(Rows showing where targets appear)

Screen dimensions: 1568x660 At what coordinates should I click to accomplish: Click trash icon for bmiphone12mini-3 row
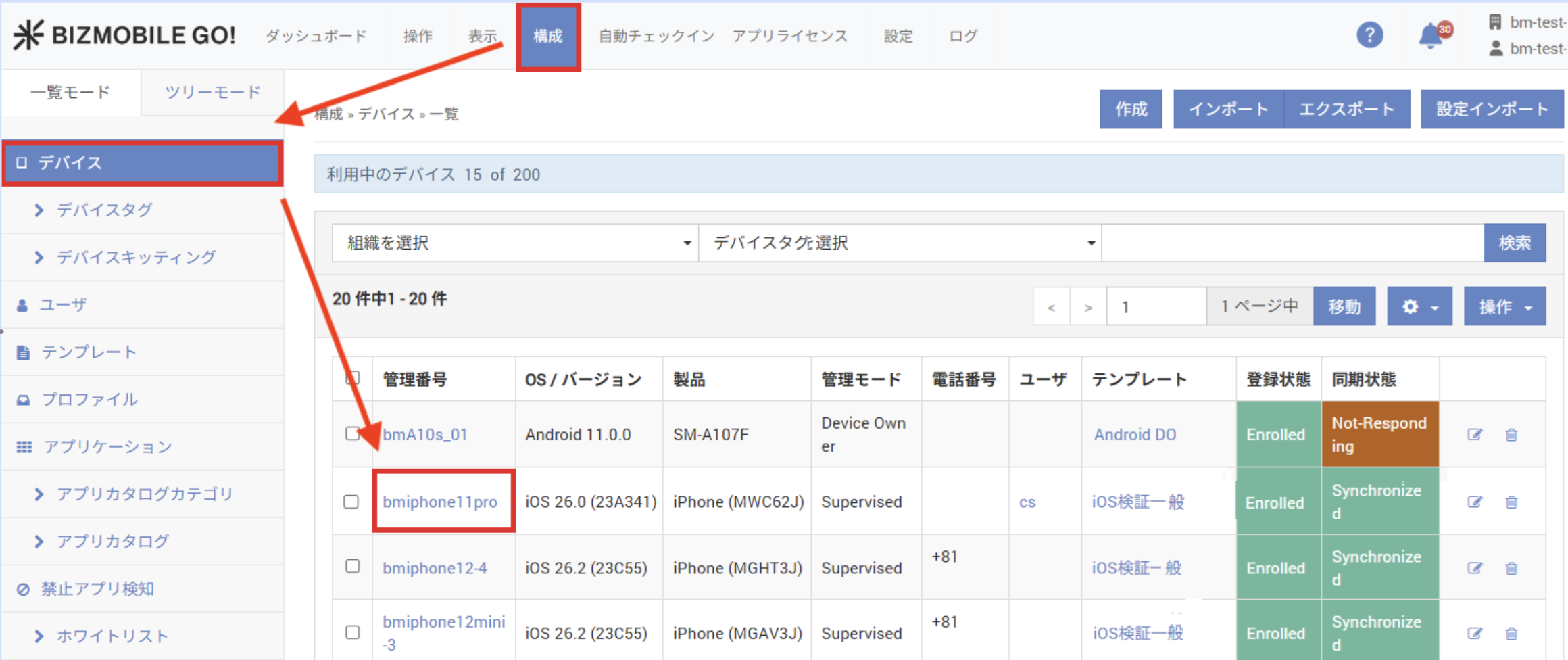[1511, 634]
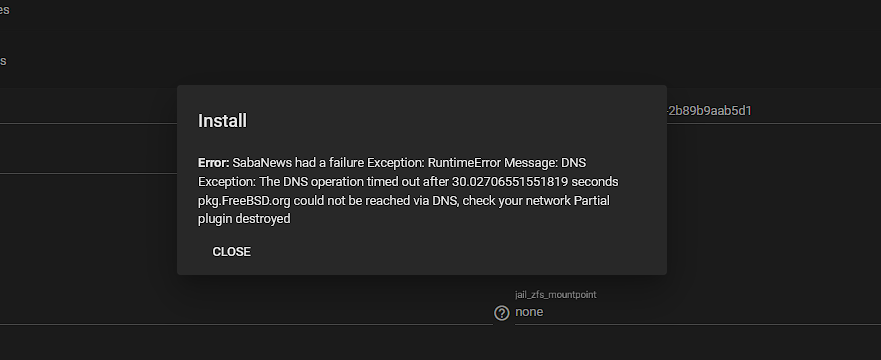Click the dimmed backdrop right of dialog
This screenshot has height=360, width=881.
pos(773,213)
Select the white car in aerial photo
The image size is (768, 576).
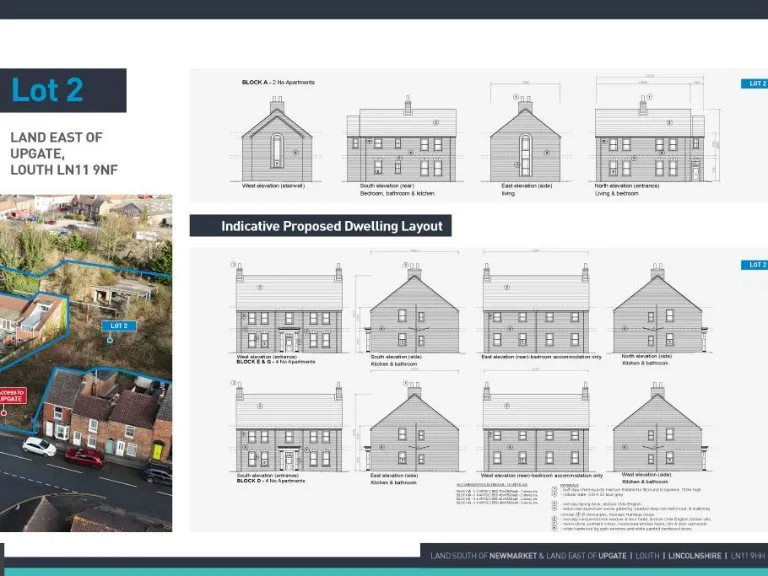tap(39, 447)
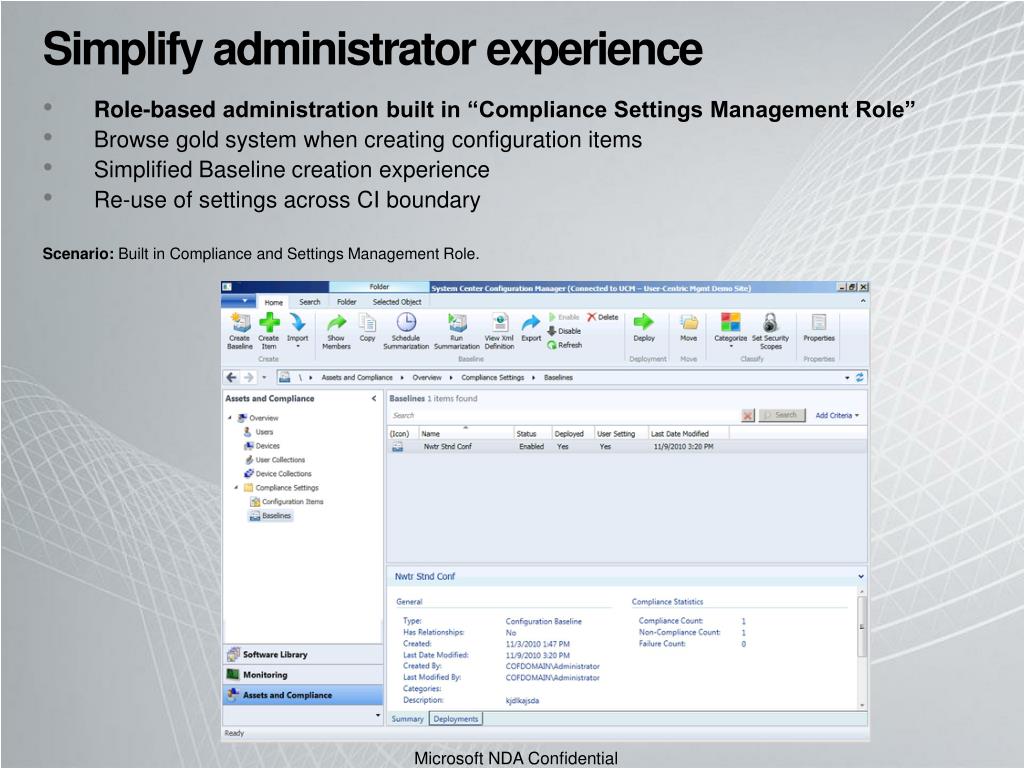This screenshot has height=768, width=1024.
Task: Click the Delete button in ribbon
Action: coord(603,317)
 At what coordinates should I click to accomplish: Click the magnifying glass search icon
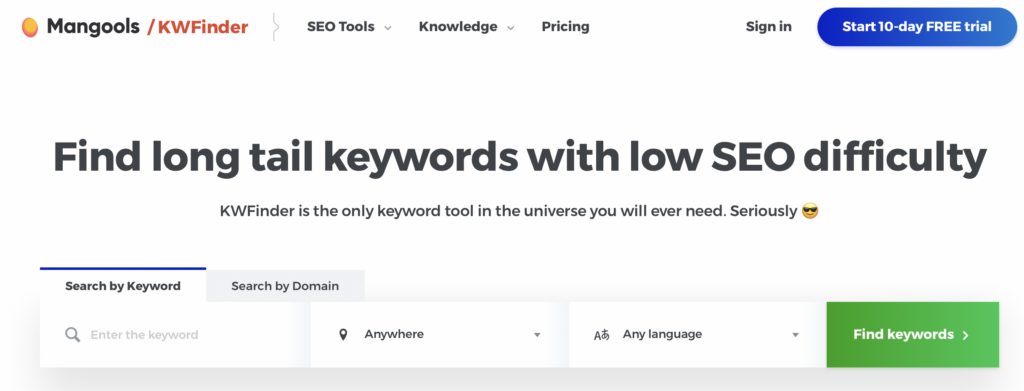(72, 335)
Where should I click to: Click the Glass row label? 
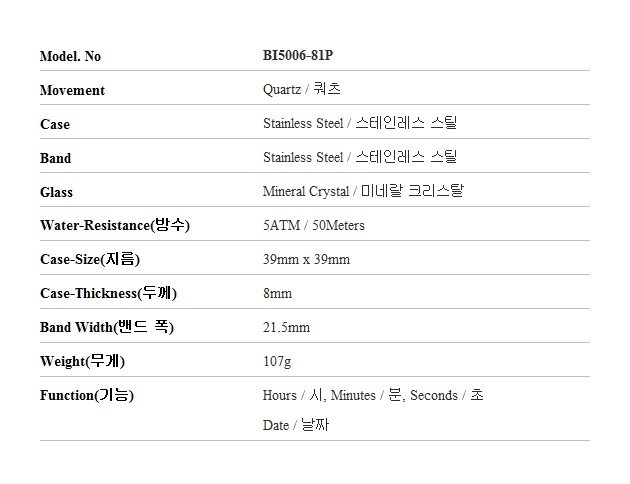point(57,192)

§ PROBLEM DETAILS: Update the entries above by changing every "coordinates" to "screen position" and keeping everything else the same. Leave the pictures out of your answer.

§ SOLUTION:
Screen dimensions: 1568x660 At what screen position should I click to accomplish: Click trash icon for bmiphone12mini-3 row
[1511, 634]
Click the dimmed backdrop right of dialog
This screenshot has height=360, width=881.
pos(773,213)
Select the white car in aerial photo
The image size is (768, 576).
tap(39, 447)
This screenshot has height=768, width=1024.
Task: Click the Delete button in ribbon
Action: coord(603,317)
 At what screen position should I click to accomplish: Click the magnifying glass search icon
(72, 335)
Where should I click to: Click the Glass row label? 
point(57,192)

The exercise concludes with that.